-- begin Extracted data --

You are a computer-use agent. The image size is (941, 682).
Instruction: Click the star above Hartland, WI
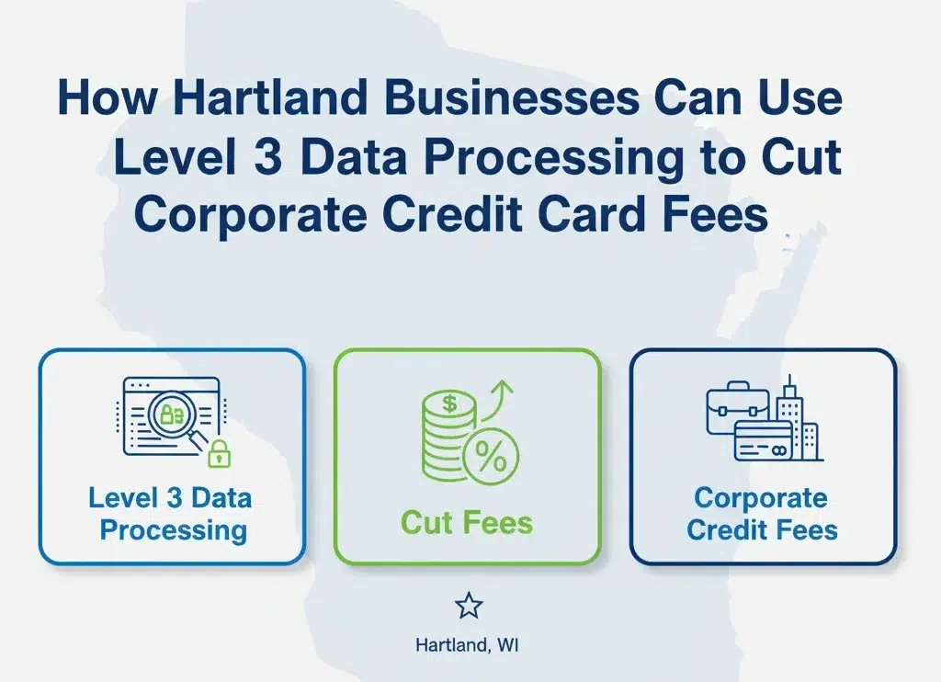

-- end Extracted data --
-- begin Extracted data --

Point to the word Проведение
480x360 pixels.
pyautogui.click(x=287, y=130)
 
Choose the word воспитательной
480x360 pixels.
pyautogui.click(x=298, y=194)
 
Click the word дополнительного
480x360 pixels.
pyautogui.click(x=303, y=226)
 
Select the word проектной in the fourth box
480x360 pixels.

-- end Extracted data --

> _Exercise task_
Please render the lines above, starting at the line containing "You are a computer-use" and ending at the line containing "Instruction: Click the", as a JSON list of strings with one string per line and blank lines omitted.

> _Full solution_
[
  "You are a computer-use agent. The image size is (941, 682).",
  "Instruction: Click the star above Hartland, WI"
]